The Princess decided she needed braces recently but I wasn't so sure.
Having been raised in a tiny Southern town where the only person who wore braces was the dentist's son, all this talk of orthodontia seemed a little silly to me.
Was I being a cheap redneck not to take my kid for a look-see? What if she got famous and was on "E! True Hollywood Story" someday saying that her mama's lack of attention resulted in her being able to eat an apple through a picket fence? That she had to save up money from deveining shrimp at the Chum Bucket just to buy a proper smile?
The thought made me shudder. So I made an appointment with a couple of orthodontists who were recommended by better mommies.
The first one was nice enough, but he spent the entire time talking to the Princess and never looking at me.
I wanted to say, "Yo, buddy, I'm the one writing the checks," but it was obvious that he was Very Big on making the kid feel a "part of the process." The office was amazing. A big sign greeted us with the Princess's name on it. There were drawings for surfboards and iPads and who knows what-all among the new patients. The decor was dizzying in its appeal to tweens and teens. I wouldn't have been at all surprised to see Zac Efron walk into the waiting room to sing a few numbers for us.
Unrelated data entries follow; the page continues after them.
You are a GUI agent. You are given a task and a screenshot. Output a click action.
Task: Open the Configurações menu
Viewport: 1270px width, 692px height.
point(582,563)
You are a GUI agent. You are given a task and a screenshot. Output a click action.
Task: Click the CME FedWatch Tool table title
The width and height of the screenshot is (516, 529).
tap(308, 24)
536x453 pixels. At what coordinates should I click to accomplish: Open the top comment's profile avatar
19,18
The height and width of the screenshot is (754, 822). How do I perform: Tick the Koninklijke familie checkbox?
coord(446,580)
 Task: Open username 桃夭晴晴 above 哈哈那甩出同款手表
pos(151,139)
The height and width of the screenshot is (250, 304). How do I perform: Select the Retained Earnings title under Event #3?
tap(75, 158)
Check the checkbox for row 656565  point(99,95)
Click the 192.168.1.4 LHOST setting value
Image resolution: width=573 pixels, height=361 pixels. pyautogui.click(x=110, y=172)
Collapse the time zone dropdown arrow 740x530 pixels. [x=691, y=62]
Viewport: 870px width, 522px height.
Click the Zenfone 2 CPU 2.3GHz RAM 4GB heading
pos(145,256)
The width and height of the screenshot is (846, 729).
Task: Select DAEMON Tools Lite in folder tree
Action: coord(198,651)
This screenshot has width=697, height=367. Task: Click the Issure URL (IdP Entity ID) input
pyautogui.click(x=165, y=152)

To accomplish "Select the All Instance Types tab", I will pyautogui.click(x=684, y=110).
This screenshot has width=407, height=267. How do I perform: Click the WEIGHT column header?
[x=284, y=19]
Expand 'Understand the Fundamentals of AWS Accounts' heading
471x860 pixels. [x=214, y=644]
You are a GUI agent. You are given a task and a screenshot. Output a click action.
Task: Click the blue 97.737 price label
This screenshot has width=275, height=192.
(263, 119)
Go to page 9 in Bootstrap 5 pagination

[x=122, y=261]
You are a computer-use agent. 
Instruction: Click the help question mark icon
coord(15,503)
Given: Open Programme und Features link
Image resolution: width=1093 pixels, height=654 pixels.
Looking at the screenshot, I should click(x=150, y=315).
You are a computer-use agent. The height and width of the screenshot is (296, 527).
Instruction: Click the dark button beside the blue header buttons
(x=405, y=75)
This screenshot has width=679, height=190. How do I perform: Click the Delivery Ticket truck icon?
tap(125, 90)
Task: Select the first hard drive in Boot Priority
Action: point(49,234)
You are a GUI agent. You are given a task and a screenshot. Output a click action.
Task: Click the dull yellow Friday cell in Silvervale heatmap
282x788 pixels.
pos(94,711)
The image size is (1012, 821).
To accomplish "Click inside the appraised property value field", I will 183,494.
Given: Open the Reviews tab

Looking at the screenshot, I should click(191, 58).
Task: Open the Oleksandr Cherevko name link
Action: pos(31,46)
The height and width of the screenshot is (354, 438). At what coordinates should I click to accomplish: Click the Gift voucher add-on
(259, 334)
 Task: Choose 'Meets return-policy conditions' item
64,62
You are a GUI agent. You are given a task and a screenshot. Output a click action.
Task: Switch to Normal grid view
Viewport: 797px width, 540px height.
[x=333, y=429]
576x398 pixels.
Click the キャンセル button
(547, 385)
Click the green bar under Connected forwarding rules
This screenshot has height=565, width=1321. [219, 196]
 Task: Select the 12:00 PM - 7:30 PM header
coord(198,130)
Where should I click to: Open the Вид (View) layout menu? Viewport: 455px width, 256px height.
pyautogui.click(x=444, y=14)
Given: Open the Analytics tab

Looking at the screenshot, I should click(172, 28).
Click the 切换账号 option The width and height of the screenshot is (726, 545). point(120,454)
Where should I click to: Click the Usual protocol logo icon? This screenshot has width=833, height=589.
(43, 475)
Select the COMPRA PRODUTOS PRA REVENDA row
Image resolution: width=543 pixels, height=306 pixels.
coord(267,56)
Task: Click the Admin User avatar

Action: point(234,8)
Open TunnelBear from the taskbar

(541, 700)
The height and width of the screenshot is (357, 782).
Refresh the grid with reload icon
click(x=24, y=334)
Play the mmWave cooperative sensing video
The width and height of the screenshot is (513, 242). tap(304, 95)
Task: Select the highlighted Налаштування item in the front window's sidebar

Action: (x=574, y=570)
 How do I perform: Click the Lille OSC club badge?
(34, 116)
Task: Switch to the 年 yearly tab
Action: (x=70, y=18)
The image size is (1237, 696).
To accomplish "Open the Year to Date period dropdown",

Later, we met with Doc No. 2. But first, these magical words that I had not heard at the other office: "Mom, please feel free to visit our warm cookie bar while we do the exam..." Well, yes, please. Now it might seem extremely shallow to select an orthodontist based on the warmth of his cookies, but what can I tell you? There was also an "internet cafe" for parents and patients and a Keurig brewing station with a multitude of coffees and teas. He even had bottles of water with his name printed on them.
I sensed they wanted our business because, as we filled out some paperwork, one of the assistants opened the door, placed two more warm cookies in front of us and quickly exited.
At both offices, the orthodontists seemed mildly frustrated by their inability to get the images to show up properly on their computers so they just ended up going old-school, showing us a mildly creepy model of a mouth with braces. Later, they told us how much orthodontia would cost, and that's when I suggested they offer tequila shots instead of tea and cookies.
How about we do away with the surfboards, the iPads, the fancy coffees, cookies and internet cafes and just knock a thousand bucks off the bill? Works for me.